* _What you will do_
- a) Answer each question about the EPerl article, one line per answer, marked (i), (ii) and (iii) to match.
(i) Which Perl distribution was used for all of the development of EPerl?
(ii) Which three data types are supported for getting and setting global variables?
(iii) What do the Java classes in the EPerl distribution use to invoke the C-based embedded Perl API?
- b) Write the next part of the EPerl article, picking up after its last sentence.

[START Text extract]

EPerl: Perl, C++, and Java

C/C++ Users Journal July, 2005

Making it easy to execute Perl subroutines from within C++

By Kevin Wittmer

Kevin Wittmer earned a Bachelors of Science in Computer Engineering from Michigan State University. He can be reached at kevinwittme7@hotmail.com.

Perl is a powerful programming language supported by a large and active developer community. As a result, thousands of Perl modules and scripts have been developed, many of which are archived at the Comprehensive Perl Archive Network (CPAN) (http://www.cpan.org/). With an extensive repository of code available for reuse, opportunities to utilize this code clearly abound.

One way to reuse existing Perl code is to embed it in other languages. For example, you might be in the midst of developing a Java application and need to scrape some data off the Web. Rather than writing your own custom Java (or C++) web scraping routine, you can instead reach for one of several Perl modules freely available for web-page scraping. The small amount of Perl code required for invocation would be embedded in the source of a Java method in the same fashion that a SQL statement is embedded using the standard JDBC call-level interface. The results are automatically retrieved back into the Java runtime environment for manipulation and possible display.

In this article, I introduce EPerl, short for "Embedded Perl," a collection of C++ and Java classes that wrap around the Perl interpreter API. The motivation behind EPerl is straightforward—to make it easy to execute a Perl subroutine, script, or statement block from within C++ or Java. The underpinnings of the Java classes included in the EPerl distribution utilize JNI to invoke the C-based embedded Perl API, which are encapsulated by a few key C++ classes, also part of the EPerl implementation. The source code and other relevant EPerl files are available at http://www.cuj.com/code/.

Because all of the development of EPerl was done using ActiveState's ActivePerl 5.8.x for Windows, EPerl is currently available only for Windows. That said, I would consider future support for Linux or Solaris, and the motivation for this will be largely driven by the feedback and requests I receive in regards to EPerl. To date, my focus has been on realizing the following features using C++, Java, and Perl with ActivePerl in the Windows XP environment:

Executing (or evaluating) Perl statement blocks.
Invoking Perl subroutines.
Getting and setting (global) variables based on data type. The three types supported are integer, float, and string.
Capturing of standard output and error through redirection of the output stream.
State and statement execution is isolated on a Perl interpreter instance, this is key for supporting a single thread-interpreter execution model.

[END Text extract]
[START Information supplied]

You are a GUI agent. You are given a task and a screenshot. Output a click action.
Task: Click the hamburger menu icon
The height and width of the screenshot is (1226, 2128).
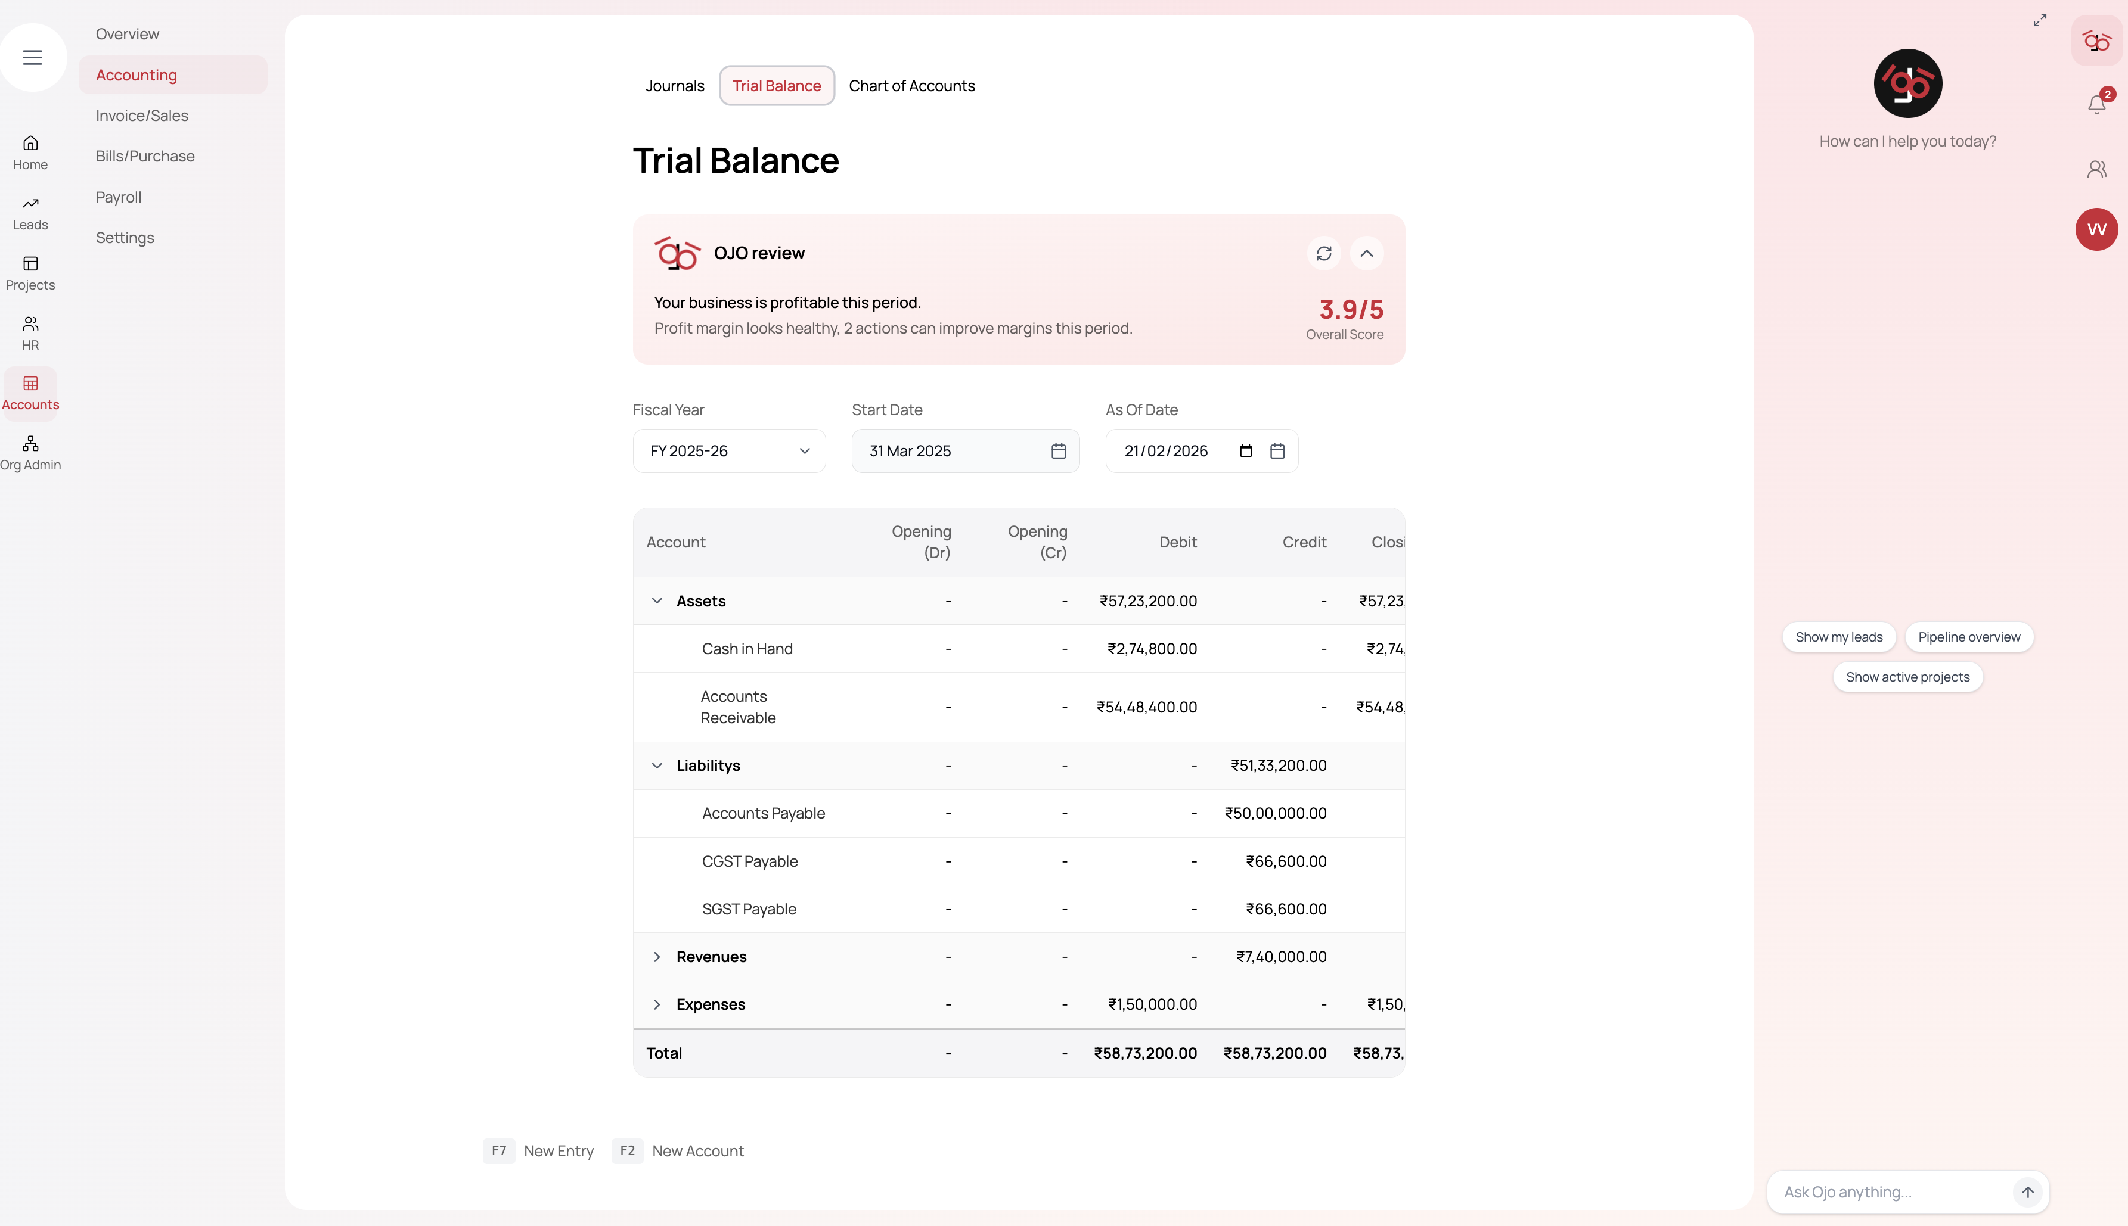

[END Information supplied]

* _Response list_
- a)
(i) ActiveState's ActivePerl 5.8.x for Windows
(ii) Integer, float, and string
(iii) JNI

- b)
To develop EPerl, I used IntelliJ's IDEA editor and Microsoft's Visual Studio .NET 2003 IDE, for Java and C++, respectively. I created EPerl in the same spirit as other embedded languages for Java and .NET, a list that includes Forth, JavaScript, Python, and Tcl, to name a few. This concept of calling one programming language from another is a powerful mechanism, and surprisingly easy to accomplish.

The Basics

The simplest case for using EPerl is to invoke a subroutine that takes no arguments and returns nothing. Therefore, to invoke the Perl subroutine Bar:

sub Bar()
{
   print "Called subroutine Bar\n";
}

requires the Java code:

interpreter.eval("use Foo;");
interpreter.redirectOutput();
interpreter.callVoid("Bar");
String output = 
    interpreter.readStdoutBuffer();
interpreter.restoreOutput();

To spice this up, I redirected the output of this statement to a string. The ability to capture standard output (or error) and access in Java can be useful when working with legacy Perl code. In many cases, an existing piece of Perl code may emit results or errors to standard out or error. Capturing this output is critical to a robust Java-Perl implementation, and one of EPerl's most useful capabilities beyond the more basic subroutine and statement execution.

In many cases, passing data to a Perl subroutine from Java might be called for. In the next example, string arguments are passed. The DoubleFoo subroutine simply accepts the two inputs provided, concatenates these arguments, and returns them back to Java.

sub DoubleFoo()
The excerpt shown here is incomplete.